Да, ровно двадцать. Мы мерили, капроновый шнур специально принесли для этого. Он и сейчас здесь, в тайнике между двух кирпичей, мы спрятали для игры…
Небо в оконных проемах было уже синее, весеннее. И солнце яркое-яркое. Но это было не его, не Лыкунчика, небо и солнце. Его была только черная квадратная глубина над доской.
Лыкунчик беззвучно заплакал. Он не морщил лица, не жмурился, просто слезы побежали струйками из его вытаращенных глаз. И стали падать с подбородка.
Потом он качнулся и замахал руками.
– Сядь, дурак! – громко сказал я. – Сядь, схватись за края!
Он сел. Захлопнул рот, закусил губу. Но из глаз все бежало. Куртка его была распахнута. Я вдруг увидел, как на серых брюках спереди, между ног, разрослось темное сырое пятно. Лыкунчик всхлипнул, уперся в доску руками и заерзал: наверно, хотел таким образом добраться до края.
– Замри, балда!
Конец доски опасно шевелился. Еще чуть-чуть – и вниз. Потянуть на себя? А если не справлюсь, только хуже сделаю? Или дерну – и сорвется другой конец?

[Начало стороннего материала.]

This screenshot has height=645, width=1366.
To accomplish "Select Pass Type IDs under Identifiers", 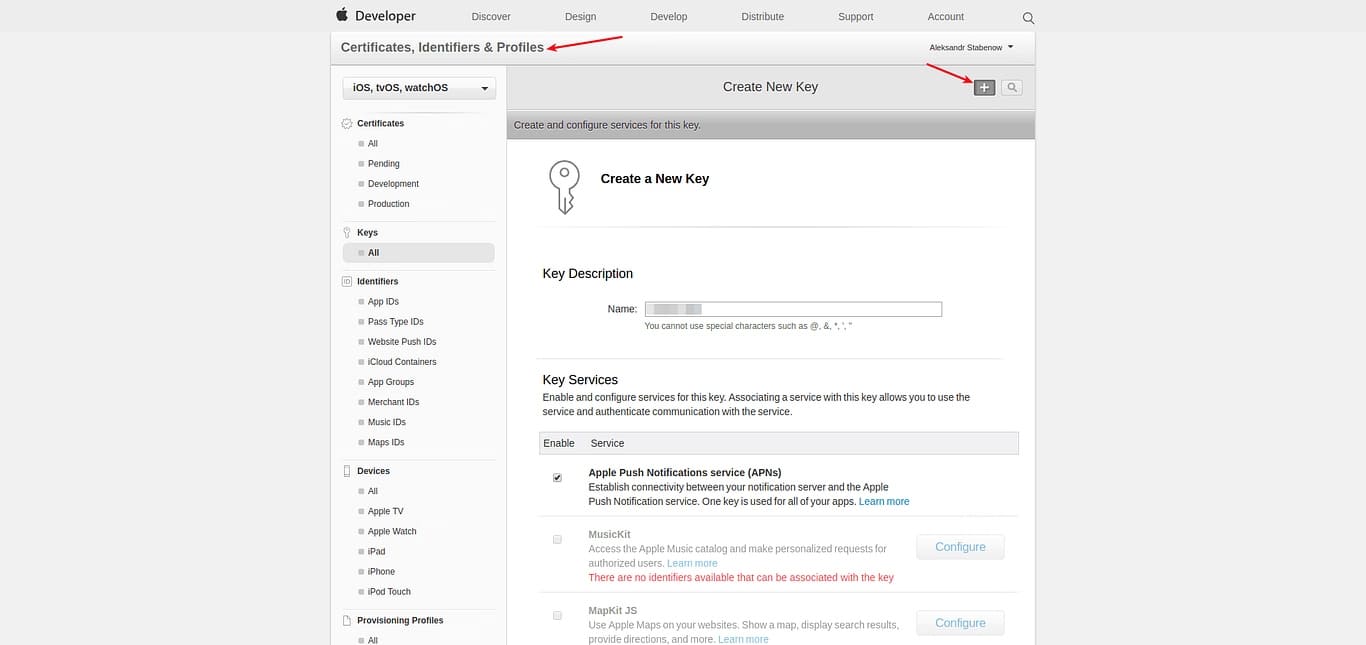I will pyautogui.click(x=394, y=321).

– Не двигайся!.. Не смотри вниз, закрой глаза!
Он послушно закрыл.
– Сиди и жди! Я сейчас…
Отбежав, я выхватил из-за кирпичей моток шнура.

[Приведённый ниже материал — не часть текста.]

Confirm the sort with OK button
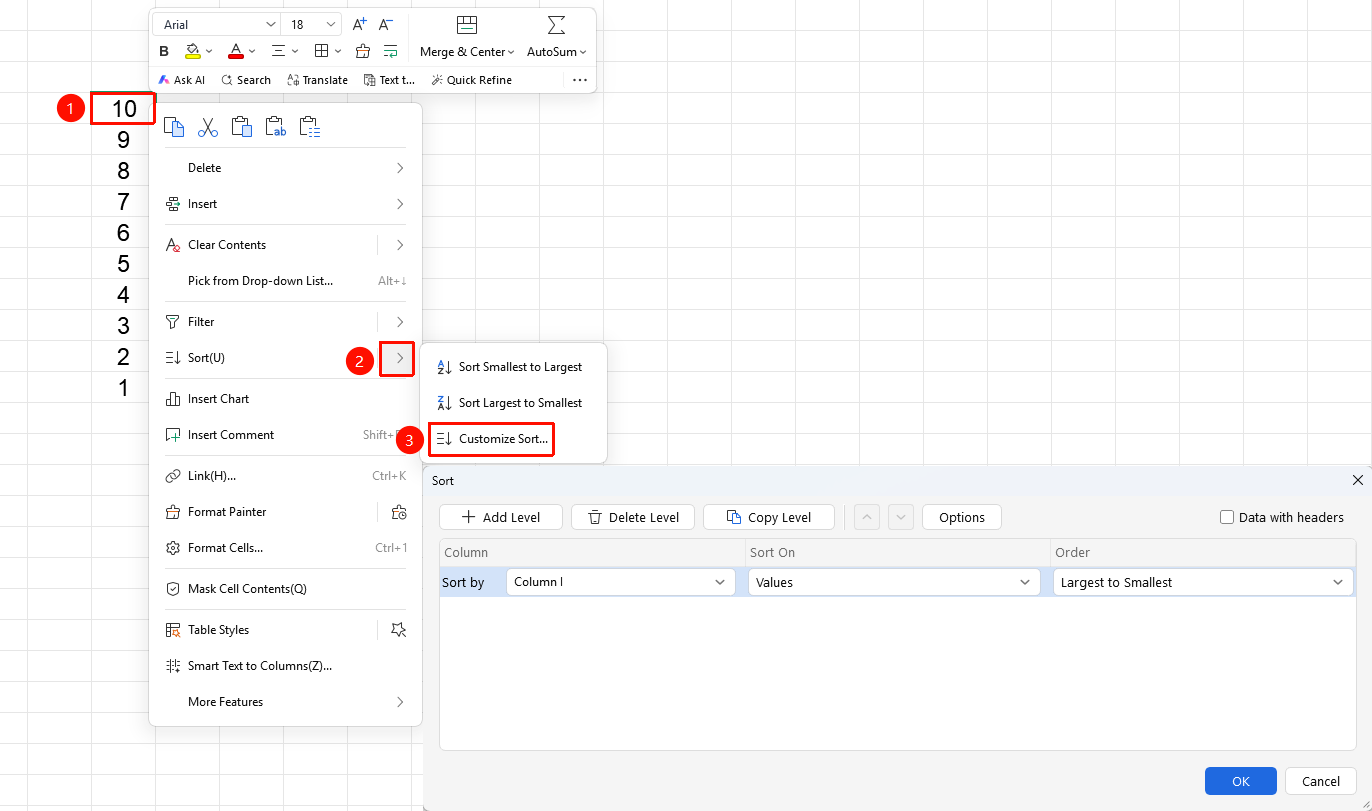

– Сейчас брошу, ты поймаешь… Только без дерганья!
Он открыл глаза и закивал.
– Не дрыгайся! Лови!..
Лыкунчик правой рукой поймал конец.
– Теперь обвяжи себя под мышками. Осторожно…

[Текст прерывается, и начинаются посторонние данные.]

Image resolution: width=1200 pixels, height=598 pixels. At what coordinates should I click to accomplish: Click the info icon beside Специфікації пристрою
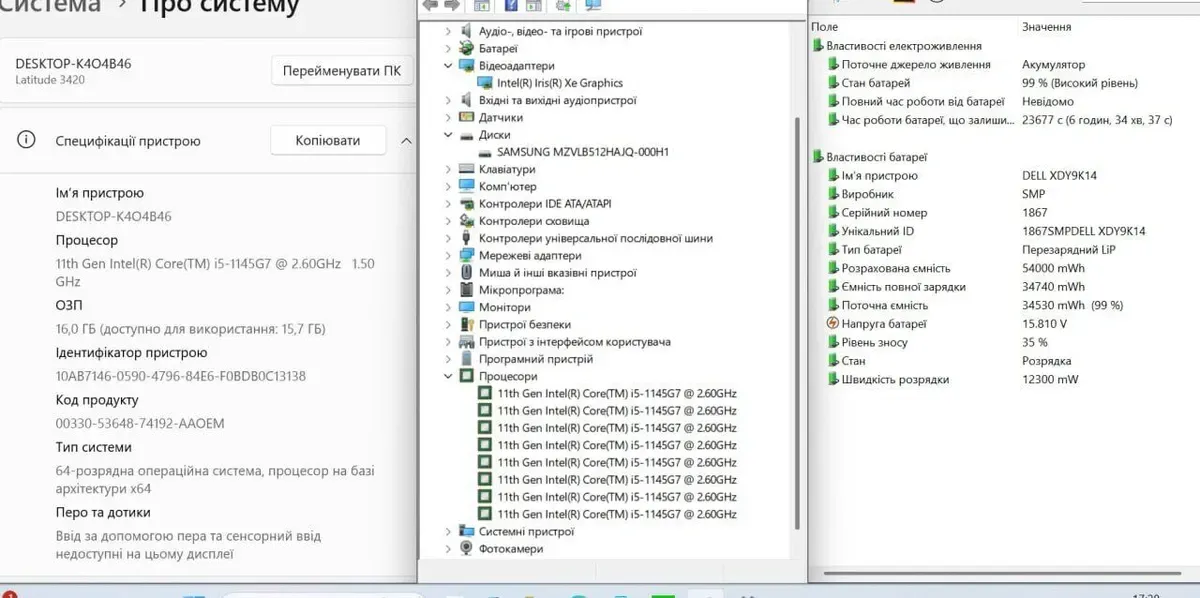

Пришлось Лыкунчику отцепить от доски и вторую руку. Он опять зажмурился, но все же обмотал себя на уровне груди, завязал два узла. Трясущимися пальцами.
Я отступил, слегка натянул шнур и намотал его на штырь, торчащий из крепкой балки лесов. Теперь, если Лыкунчик сорвется, то не страшно – повиснет и поболтается, а я его вытяну. Веревка выдержит.
– Ну, давай. Ползи.
И Лыкунчик заелозил вперед, упираясь руками. При этом наверняка всаживал занозы в штаны и глубже. Но я не злорадствовал. Мне надо было одно – чтобы Лыкунчик остался жив. Потому что непонятнее всего на свете – если человек только что был живой и вдруг сразу мертвый. Даже такой гад, как Лыкунчик… Да и не был он сейчас гадом – перепуганный, зареванный, с мокрым пятном на штанах.
Да, я не злорадствовал и не геройствовал. Правда, мелькнула все же мысль: “Больше не будешь петь про сосиску…” Но мелькнула и пропала. Лишь бы выбрался…
Наконец Лыкунчик упал животом на кирпичную кромку. Я вцепился в его куртку. Вот тогда конец доски сорвался, и она с гулом ушла вниз, грянулась там.
Но никто не прибежал. И дружки Лыкунчика были неизвестно где. Видимо, они не знали, куда мы подевались.
Лыкунчик полежал, отдышался. Встал.
– Идем, – сказал я.
– Куда? – Он посмотрел вниз, на штаны: сырость достигла колен.
– Там внизу лужа. Упадешь в нее будто случайно. С кем не бывает…
Он посмотрел на меня, кажется, с благодарностью. А как он еще должен был смотреть?
Мы спустились, выбрались наружу из окна первого этажа. Вокруг серели груды талого снега, хотя на припеке уже расцвела мать-и-мачеха. У железной бочки с остатками извести скопилась мутная вода.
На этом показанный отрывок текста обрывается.